• Instructions for the task: Range to reproduce from the entries below: the line with "You are a computer-use agent. The image size is (1920, 1080).", the line with "Given: Click inside", and every line in between. Give them exactly and give nothing else.

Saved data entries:

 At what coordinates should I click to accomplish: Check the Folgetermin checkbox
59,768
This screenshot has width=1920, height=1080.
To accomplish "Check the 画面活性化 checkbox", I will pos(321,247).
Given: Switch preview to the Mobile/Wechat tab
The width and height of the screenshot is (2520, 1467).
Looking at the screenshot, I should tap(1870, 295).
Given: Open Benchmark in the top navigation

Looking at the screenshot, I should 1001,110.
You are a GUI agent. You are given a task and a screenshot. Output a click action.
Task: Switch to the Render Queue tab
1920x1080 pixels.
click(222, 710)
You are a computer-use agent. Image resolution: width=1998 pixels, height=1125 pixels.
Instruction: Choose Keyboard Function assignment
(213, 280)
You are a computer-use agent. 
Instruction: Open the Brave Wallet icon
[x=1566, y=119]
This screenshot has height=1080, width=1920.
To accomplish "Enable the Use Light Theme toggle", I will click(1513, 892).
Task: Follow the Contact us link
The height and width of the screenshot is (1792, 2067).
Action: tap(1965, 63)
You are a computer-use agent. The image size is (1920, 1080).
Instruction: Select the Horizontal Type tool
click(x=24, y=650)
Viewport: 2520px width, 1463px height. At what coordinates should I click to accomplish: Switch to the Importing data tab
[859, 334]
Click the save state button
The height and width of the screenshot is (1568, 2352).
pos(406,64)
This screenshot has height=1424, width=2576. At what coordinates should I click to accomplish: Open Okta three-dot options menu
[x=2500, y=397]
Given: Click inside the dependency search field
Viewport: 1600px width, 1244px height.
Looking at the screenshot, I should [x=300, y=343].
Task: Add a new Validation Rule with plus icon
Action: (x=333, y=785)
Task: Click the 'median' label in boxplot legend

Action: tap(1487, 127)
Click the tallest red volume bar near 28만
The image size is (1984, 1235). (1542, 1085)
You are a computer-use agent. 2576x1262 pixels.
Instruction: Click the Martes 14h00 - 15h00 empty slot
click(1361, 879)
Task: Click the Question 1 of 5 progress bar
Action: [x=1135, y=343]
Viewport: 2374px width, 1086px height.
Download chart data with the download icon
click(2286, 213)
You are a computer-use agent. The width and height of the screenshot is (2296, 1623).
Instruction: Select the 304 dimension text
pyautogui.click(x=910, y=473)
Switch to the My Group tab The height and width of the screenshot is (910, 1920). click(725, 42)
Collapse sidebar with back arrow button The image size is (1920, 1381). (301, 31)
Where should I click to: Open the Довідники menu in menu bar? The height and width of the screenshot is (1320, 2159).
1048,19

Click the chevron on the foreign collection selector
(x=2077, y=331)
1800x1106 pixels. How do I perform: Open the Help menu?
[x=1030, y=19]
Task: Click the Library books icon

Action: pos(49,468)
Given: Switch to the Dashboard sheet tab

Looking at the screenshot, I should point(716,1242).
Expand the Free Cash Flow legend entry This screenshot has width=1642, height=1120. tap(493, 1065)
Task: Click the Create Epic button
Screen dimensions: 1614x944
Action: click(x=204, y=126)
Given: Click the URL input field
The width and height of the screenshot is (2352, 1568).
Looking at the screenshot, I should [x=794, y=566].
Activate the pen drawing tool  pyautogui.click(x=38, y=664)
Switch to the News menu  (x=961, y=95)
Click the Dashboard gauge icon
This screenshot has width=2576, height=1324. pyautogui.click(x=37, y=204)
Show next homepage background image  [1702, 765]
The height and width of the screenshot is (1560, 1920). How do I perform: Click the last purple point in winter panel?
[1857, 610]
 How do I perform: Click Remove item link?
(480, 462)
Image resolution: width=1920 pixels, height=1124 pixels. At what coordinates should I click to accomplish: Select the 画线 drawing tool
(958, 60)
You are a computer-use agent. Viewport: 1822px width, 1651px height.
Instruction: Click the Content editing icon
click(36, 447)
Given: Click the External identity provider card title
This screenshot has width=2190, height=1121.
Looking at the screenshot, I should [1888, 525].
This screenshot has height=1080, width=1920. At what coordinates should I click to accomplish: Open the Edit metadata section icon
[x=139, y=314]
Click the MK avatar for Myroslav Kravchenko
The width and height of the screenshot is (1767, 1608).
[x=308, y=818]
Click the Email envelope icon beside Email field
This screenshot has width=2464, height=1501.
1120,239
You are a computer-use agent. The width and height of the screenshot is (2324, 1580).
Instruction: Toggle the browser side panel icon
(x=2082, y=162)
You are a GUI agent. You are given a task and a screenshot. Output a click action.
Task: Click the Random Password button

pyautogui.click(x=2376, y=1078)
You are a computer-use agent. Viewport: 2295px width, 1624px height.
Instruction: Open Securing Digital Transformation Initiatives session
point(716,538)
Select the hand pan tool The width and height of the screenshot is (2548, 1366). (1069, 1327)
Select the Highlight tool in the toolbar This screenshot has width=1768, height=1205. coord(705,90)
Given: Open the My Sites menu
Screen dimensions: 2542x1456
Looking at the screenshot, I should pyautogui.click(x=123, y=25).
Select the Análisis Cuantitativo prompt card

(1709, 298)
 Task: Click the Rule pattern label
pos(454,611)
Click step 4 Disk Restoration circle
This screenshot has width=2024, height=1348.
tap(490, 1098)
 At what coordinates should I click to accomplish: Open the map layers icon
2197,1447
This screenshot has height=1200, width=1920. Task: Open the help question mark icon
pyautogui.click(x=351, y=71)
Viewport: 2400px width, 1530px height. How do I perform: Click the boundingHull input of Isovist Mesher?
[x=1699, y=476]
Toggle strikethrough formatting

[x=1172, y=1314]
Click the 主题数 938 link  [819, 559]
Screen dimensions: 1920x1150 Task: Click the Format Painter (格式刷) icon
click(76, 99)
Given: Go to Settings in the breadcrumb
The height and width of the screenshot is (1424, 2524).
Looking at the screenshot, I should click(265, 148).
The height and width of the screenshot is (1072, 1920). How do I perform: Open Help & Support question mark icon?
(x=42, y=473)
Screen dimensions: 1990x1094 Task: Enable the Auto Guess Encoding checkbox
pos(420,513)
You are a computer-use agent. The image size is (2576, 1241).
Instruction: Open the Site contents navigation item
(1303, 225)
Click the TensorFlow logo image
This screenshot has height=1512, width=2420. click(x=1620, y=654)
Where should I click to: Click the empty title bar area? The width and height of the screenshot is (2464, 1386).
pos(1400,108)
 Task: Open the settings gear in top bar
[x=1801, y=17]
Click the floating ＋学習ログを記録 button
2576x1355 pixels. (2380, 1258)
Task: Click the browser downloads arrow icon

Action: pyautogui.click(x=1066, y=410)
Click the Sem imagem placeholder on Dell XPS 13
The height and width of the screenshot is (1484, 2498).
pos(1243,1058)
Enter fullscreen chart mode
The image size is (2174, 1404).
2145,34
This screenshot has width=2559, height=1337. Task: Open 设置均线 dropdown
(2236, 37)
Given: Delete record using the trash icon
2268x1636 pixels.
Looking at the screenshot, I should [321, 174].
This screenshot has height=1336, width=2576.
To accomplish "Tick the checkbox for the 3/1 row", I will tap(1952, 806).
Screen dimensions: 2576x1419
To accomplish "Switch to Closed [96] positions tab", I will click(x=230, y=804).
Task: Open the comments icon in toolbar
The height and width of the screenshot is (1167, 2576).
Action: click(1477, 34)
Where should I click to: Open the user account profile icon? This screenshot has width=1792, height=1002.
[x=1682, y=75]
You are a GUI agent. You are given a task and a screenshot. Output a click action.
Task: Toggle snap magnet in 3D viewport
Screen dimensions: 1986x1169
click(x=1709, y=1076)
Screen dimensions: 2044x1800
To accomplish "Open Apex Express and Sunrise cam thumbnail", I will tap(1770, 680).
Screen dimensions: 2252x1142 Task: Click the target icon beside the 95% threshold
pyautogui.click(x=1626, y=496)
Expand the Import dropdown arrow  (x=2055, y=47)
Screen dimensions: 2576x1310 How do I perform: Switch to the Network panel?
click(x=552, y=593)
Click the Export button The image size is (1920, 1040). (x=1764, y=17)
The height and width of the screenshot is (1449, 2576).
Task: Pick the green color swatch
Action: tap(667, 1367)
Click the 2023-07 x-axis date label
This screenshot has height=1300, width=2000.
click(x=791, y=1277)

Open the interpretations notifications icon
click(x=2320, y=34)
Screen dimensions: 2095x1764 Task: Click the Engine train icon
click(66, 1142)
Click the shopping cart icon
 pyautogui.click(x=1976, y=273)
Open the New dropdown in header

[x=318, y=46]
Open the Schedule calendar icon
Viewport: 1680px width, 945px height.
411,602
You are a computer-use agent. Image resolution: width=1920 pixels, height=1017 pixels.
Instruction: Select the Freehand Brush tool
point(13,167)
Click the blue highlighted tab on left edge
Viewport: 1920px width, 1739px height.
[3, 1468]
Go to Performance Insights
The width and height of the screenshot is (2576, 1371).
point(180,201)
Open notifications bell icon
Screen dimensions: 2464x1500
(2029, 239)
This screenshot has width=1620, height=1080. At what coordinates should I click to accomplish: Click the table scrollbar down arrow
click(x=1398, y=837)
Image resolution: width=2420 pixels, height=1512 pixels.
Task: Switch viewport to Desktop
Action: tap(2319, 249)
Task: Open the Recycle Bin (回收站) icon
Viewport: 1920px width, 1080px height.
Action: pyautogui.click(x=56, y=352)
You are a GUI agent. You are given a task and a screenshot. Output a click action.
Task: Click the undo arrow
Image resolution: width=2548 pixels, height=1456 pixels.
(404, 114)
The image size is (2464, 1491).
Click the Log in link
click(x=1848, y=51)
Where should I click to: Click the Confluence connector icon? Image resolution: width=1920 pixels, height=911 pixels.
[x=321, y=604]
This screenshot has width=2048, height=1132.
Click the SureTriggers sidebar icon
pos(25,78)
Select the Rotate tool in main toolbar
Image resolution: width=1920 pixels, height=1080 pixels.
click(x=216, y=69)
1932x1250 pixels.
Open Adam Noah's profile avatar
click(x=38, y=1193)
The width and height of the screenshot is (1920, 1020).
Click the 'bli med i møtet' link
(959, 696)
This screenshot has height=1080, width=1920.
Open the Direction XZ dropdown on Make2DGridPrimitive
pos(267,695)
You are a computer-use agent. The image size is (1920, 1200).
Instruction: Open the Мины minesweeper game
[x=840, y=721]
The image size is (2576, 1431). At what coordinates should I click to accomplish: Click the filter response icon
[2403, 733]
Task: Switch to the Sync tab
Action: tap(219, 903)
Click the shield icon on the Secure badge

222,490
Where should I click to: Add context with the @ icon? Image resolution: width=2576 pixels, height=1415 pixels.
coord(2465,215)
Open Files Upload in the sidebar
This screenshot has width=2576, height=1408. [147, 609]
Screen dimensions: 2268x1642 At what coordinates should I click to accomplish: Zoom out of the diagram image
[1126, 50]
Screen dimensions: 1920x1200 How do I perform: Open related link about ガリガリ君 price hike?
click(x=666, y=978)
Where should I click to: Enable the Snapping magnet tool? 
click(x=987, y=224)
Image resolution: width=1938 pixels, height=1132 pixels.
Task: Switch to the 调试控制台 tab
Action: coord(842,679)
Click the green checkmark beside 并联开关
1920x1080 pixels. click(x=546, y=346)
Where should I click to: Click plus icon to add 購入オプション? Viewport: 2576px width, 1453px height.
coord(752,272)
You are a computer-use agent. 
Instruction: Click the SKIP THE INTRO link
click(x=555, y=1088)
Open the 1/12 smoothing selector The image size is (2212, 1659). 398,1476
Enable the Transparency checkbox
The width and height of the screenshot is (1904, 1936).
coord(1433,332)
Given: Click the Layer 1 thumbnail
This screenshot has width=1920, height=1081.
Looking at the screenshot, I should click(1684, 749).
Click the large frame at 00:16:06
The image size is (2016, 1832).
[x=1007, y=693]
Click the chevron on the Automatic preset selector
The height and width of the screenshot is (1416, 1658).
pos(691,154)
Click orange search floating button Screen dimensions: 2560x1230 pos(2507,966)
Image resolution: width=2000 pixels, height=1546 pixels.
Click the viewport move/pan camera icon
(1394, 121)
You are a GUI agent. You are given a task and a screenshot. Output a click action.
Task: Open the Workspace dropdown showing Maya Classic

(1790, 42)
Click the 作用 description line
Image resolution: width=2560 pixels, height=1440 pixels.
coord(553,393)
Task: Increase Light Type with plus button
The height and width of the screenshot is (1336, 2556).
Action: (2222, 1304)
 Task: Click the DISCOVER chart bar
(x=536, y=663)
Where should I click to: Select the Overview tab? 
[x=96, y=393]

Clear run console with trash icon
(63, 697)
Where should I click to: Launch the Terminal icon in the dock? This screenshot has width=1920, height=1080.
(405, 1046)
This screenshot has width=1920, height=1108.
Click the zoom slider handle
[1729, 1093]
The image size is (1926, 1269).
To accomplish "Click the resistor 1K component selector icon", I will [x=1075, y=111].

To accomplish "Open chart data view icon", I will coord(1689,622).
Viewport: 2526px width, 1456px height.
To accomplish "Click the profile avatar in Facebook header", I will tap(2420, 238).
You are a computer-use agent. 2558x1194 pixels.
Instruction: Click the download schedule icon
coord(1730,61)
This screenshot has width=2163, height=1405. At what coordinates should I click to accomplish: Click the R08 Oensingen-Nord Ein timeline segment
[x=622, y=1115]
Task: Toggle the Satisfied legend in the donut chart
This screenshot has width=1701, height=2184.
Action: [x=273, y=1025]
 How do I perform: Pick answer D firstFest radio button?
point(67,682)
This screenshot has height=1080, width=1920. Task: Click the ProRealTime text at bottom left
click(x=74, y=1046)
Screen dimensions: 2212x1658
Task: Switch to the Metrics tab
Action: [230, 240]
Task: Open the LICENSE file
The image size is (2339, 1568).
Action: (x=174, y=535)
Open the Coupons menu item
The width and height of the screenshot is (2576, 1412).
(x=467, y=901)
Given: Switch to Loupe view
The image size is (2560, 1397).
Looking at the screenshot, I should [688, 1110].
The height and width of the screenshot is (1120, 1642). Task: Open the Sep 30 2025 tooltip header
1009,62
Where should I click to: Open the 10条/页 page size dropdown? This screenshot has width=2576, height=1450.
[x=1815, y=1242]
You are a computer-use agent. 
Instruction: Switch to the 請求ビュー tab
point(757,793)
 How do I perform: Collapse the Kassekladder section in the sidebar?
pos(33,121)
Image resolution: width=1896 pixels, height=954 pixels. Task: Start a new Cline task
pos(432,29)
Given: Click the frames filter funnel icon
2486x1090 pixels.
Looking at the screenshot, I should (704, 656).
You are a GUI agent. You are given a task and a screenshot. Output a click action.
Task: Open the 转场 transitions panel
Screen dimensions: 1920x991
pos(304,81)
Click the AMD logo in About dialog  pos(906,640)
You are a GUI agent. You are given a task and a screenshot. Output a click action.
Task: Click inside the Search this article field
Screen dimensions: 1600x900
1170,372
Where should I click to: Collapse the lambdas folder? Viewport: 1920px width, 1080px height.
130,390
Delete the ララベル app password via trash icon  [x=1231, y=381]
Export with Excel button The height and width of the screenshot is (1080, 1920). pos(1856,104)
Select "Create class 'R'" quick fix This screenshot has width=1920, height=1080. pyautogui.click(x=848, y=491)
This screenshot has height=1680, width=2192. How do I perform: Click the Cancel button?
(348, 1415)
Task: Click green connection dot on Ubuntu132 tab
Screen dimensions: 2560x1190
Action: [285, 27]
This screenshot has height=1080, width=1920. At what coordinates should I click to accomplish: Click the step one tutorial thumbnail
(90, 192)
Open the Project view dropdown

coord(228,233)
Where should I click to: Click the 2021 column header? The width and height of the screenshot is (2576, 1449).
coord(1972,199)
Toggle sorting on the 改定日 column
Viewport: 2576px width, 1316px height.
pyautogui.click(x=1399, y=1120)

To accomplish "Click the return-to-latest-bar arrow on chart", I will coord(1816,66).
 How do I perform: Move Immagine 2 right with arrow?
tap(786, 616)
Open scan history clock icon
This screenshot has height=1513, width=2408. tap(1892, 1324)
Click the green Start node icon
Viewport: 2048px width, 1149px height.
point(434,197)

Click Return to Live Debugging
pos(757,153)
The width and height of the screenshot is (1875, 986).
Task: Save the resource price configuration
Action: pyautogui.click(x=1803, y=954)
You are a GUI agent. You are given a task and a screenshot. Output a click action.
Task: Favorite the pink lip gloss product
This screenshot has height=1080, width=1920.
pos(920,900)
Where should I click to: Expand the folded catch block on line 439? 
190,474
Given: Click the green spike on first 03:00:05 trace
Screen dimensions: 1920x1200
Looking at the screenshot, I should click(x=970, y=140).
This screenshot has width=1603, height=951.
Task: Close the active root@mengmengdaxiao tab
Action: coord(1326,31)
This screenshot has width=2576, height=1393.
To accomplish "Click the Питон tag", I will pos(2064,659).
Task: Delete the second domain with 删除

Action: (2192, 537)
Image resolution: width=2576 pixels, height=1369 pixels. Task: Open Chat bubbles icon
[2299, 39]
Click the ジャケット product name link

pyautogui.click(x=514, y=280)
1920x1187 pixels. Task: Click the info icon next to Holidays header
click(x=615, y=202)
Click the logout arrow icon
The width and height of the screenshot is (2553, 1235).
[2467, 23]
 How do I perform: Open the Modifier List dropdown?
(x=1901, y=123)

• Solution for this problem:
You are a computer-use agent. The image size is (1920, 1080).
Instruction: Select the Horizontal Type tool
click(x=24, y=650)
Viewport: 2520px width, 1463px height. At what coordinates should I click to accomplish: Switch to the Importing data tab
[859, 334]
Click the save state button
The height and width of the screenshot is (1568, 2352).
pos(406,64)
This screenshot has height=1424, width=2576. At what coordinates should I click to accomplish: Open Okta three-dot options menu
[x=2500, y=397]
Given: Click inside the dependency search field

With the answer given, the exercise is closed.